Apart from these side effects, patient compliance is another major challenge; it mainly depends on the types of ketogenic diet and the age group of the patients [28]. Specifically, children who are fed by the enteral route usually demonstrate very high compliance rates, whereas a diet with a fat: non-fat ratio of more than 4.5: 1 usually leads to poor compliance [28]. Older children and adolescents usually show difficulty adhering to the strict diet ratio of 4:1. Thus, a lower fat: non-fat ratio is often used in this population [28]. Nonetheless, the risk profile of and patient poor compliance to the strict ketogenic diet have not precluded its acceptability. The diet appears to be culturally acceptable to the caregivers once modified to include food items from their environmental setting. Recently, the Keilah Foundation (a non-governmental organization) has successfully used the ketogenic diet to manage children with epilepsy in South Africa; the diet has also been successfully implemented in Uganda where locally-available and familiar food stuffs were utilized [57]. The typical ketogenic diet that is viable to follow in Uganda based on the local food products namely beans with cabbage and mukene (a fish caught in Lake Victoria). The recipe consists of 14 g red kidney beans, 25 g butter, 9 g dried mukene, 10 g oil, 14 g cabbage and 14 g cream [57]. Interestingly, this finding may be the propelling force to drive the acceptability of the ketogenic diet beyond the Western world to the developing world, and to promote nutraceuticals as the new paradigm in the treatment of refractory childhood epilepsy.

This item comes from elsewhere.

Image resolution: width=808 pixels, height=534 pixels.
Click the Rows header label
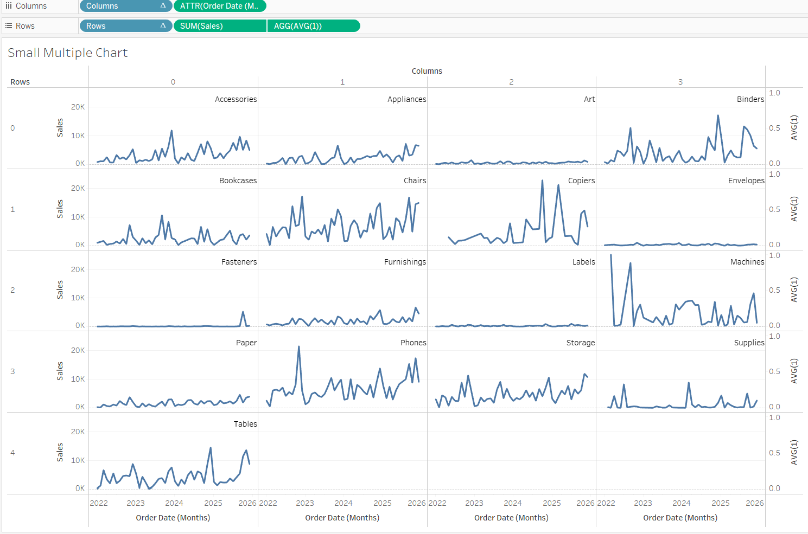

Following the rebirth of the use of the ketogenic diet as a therapeutic option in drug-resistant childhood epilepsy, pediatric neurologists now consider it as possible first-line therapy in infantile spasms and status epilepticus. Although the diet is often prescribed alongside one or more anti-epileptic drugs, its efficacy as a sole therapeutic agent has been well documented in several studies. Like anti-epileptic drugs, several short-term and long-term side effects have also been reported; but these treatment challenges have not made the ketogenic diet a less attractive option. Nevertheless, the diet should still be used as an adjunctive therapy with the first-line or second-line antiepileptic drugs in the management of refractory seizures. To promote its global acceptability, the components of the diet should be modified to include locally-available food stuffs; this local adaptation has been implemented in Uganda, eastern Africa.